* [Problem to solve]: Look below for the line containing "This screenshot has width=1080, height=825.". Write out that line and the rest through the last one, exactly as they appear, but without pictures.

* [The records]:

▼

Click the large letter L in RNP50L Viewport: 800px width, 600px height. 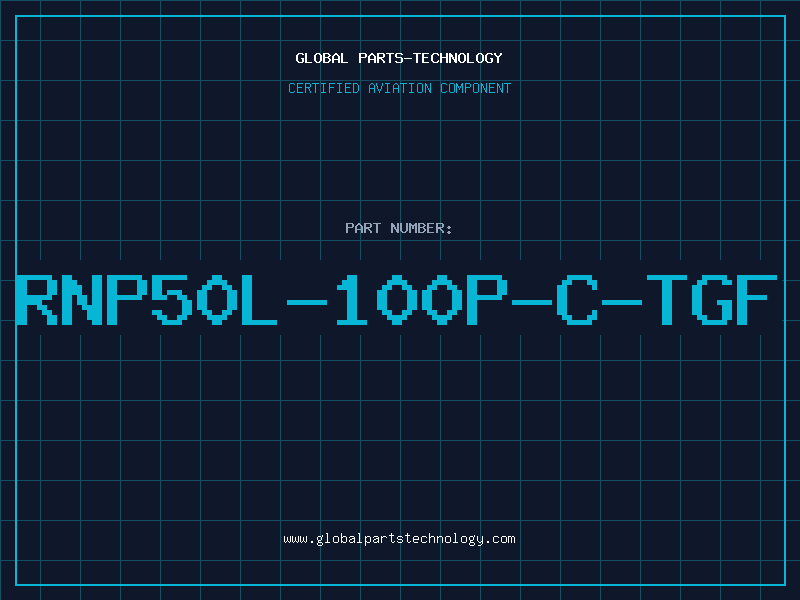259,299
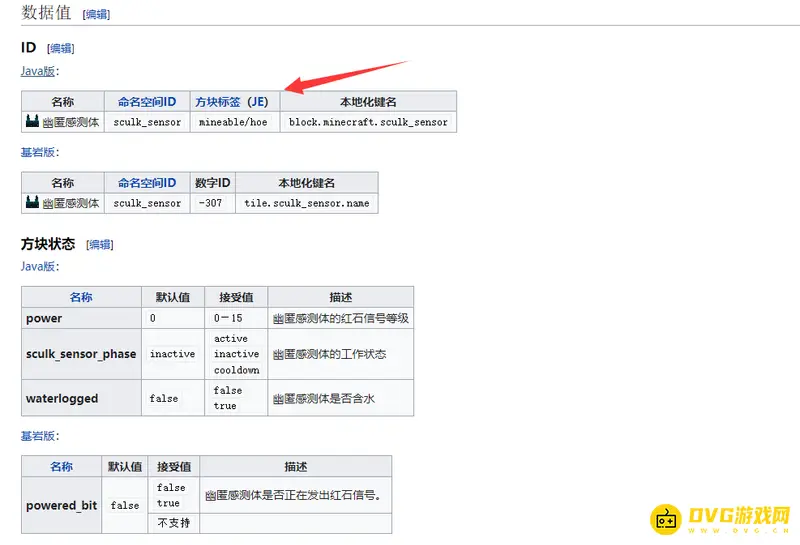Screen dimensions: 800x545
Task: Click the DVG game controller logo icon
Action: tap(666, 519)
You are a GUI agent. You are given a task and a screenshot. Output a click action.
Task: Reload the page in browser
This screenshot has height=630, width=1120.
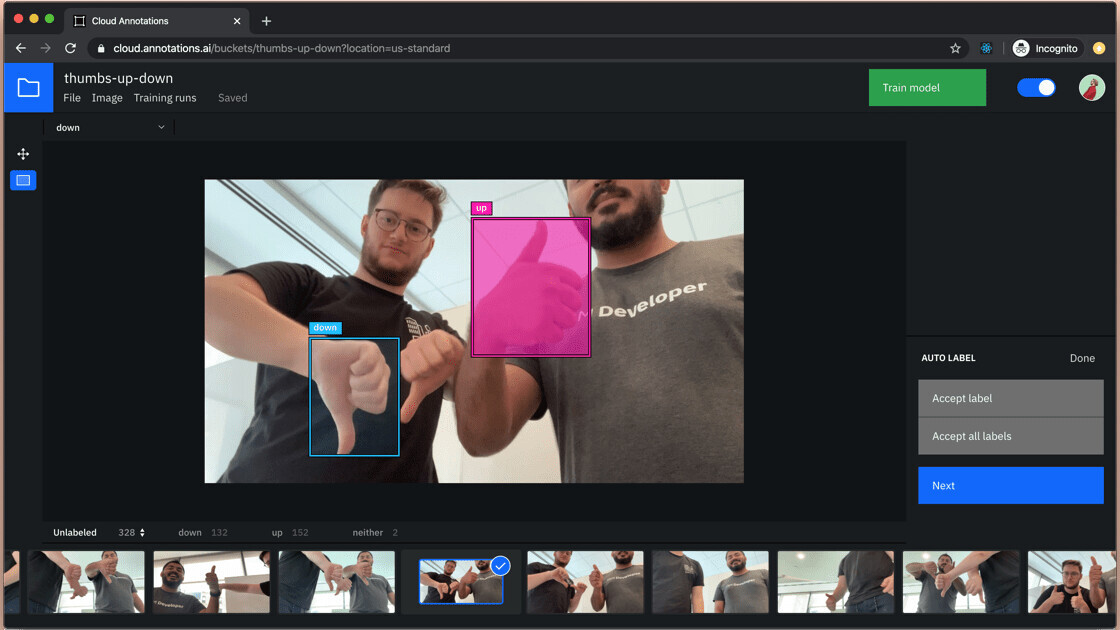[x=70, y=48]
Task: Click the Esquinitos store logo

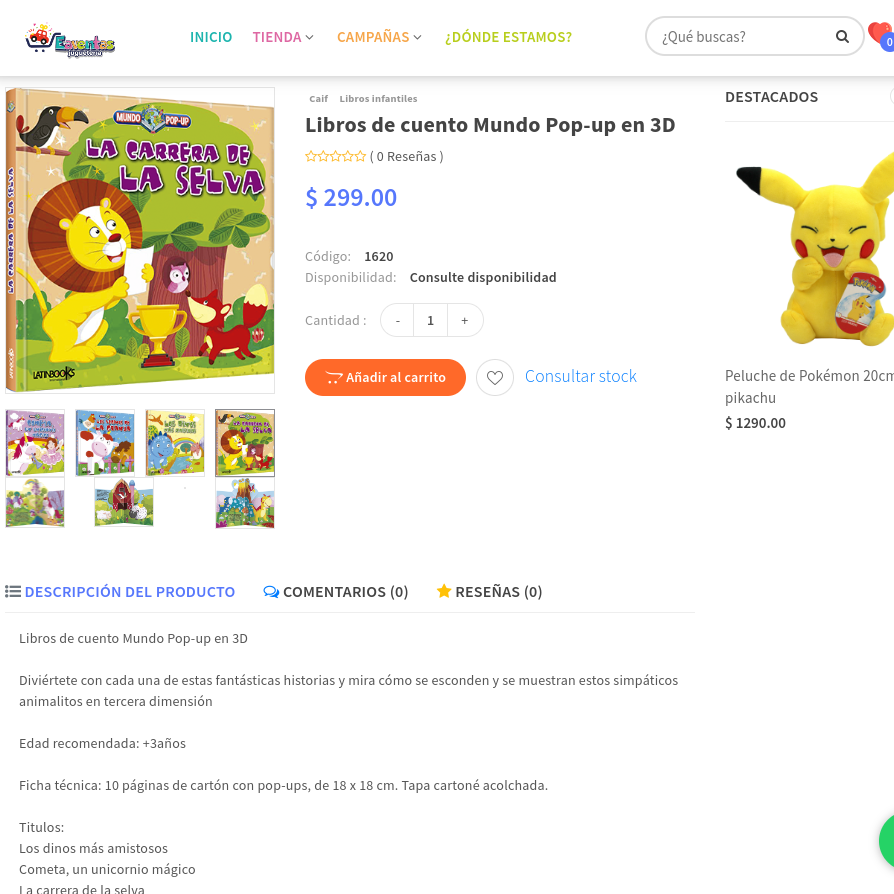Action: [70, 41]
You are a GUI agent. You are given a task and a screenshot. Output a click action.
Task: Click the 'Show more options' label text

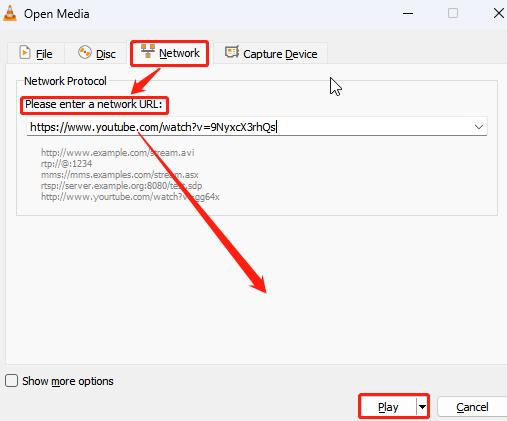(x=68, y=381)
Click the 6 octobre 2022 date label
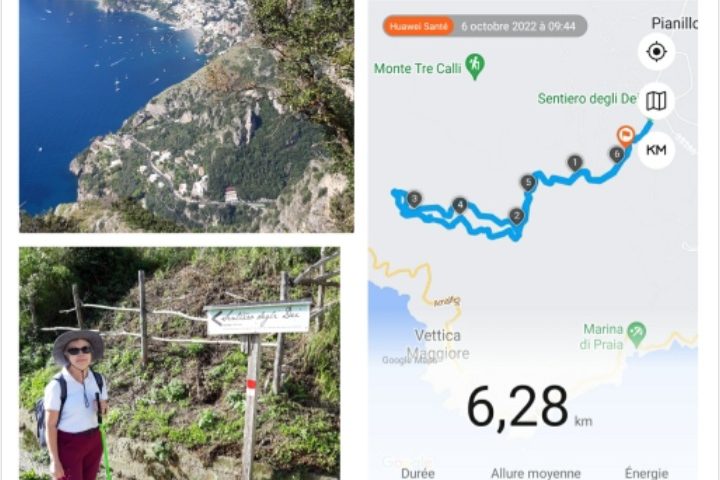Screen dimensions: 720x480 [x=518, y=26]
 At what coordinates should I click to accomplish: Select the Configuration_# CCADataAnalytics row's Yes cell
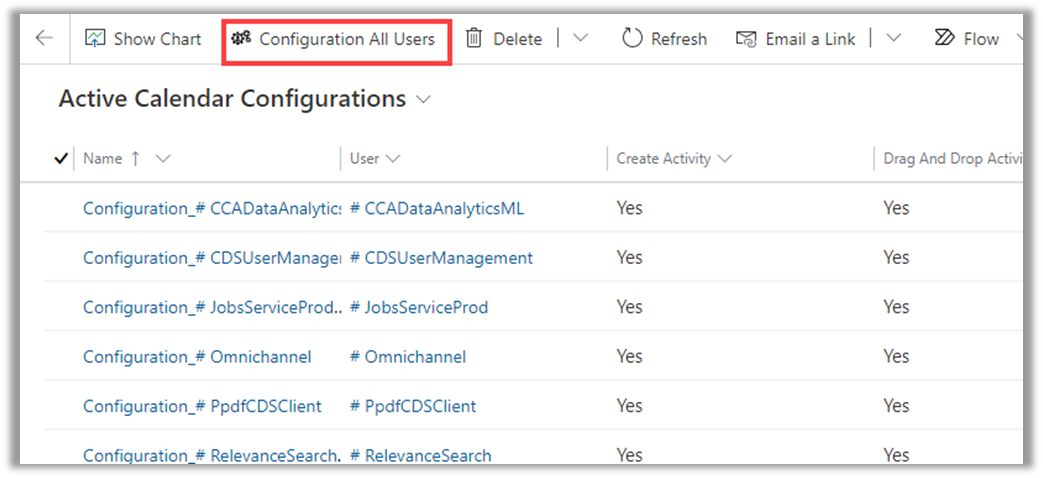629,208
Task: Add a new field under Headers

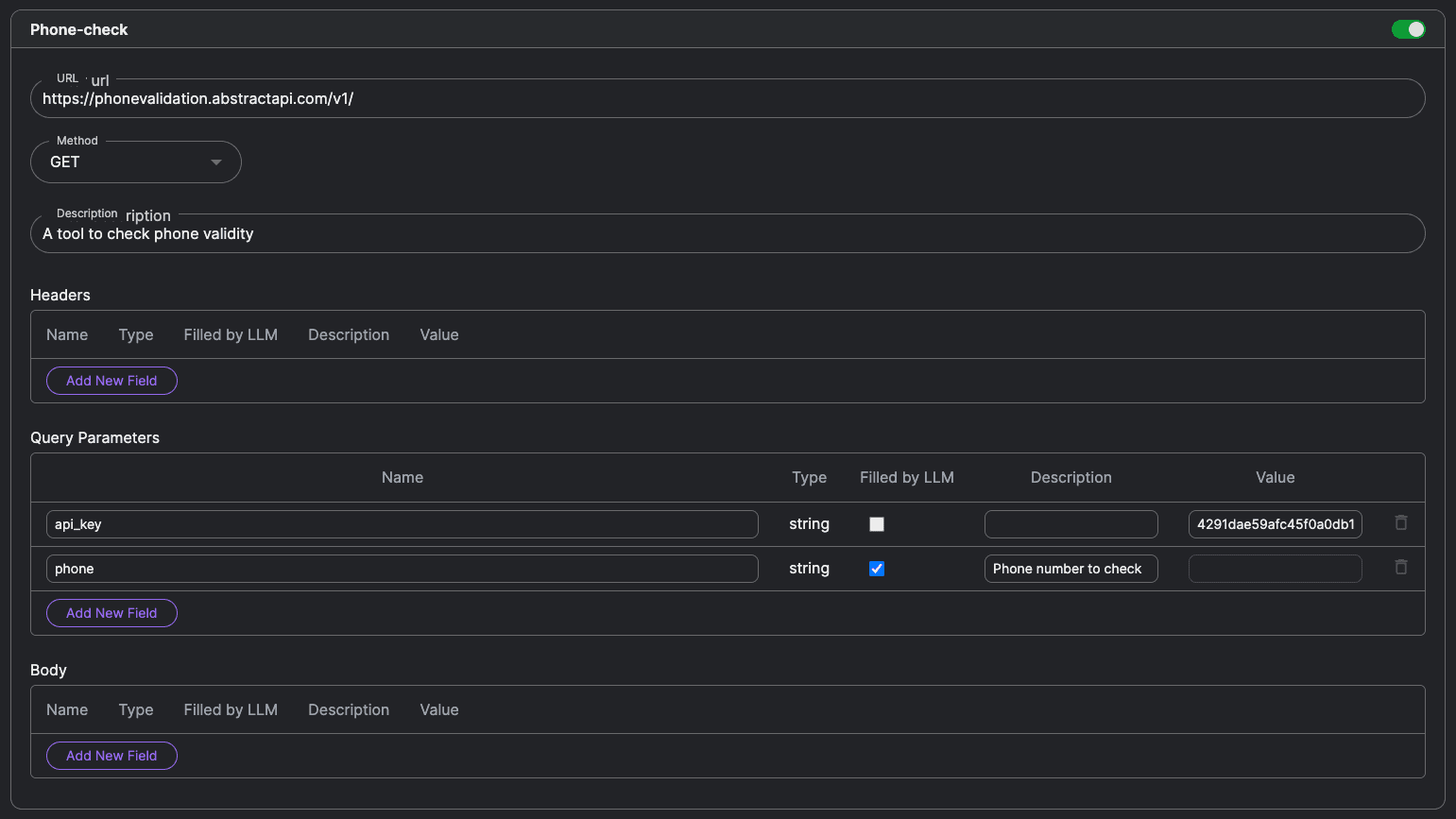Action: (x=111, y=380)
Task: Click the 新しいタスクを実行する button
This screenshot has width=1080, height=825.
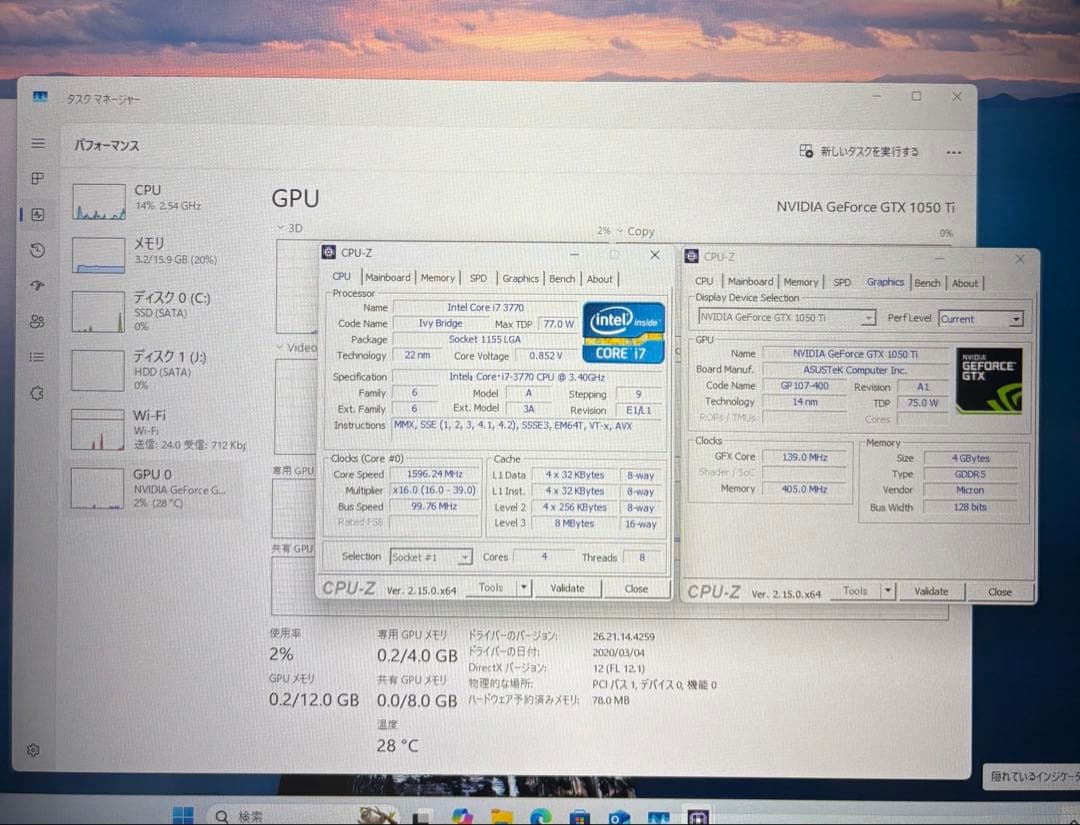Action: pos(866,150)
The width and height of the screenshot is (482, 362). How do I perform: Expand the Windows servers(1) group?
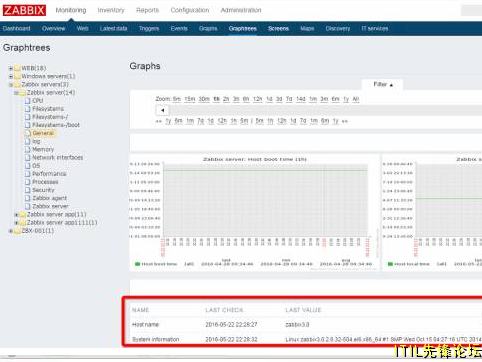pyautogui.click(x=11, y=76)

▲

* [Exercise response]:
This screenshot has width=1080, height=825.
Action: pos(866,150)
The width and height of the screenshot is (482, 362). How do I perform: Expand the Windows servers(1) group?
pyautogui.click(x=11, y=76)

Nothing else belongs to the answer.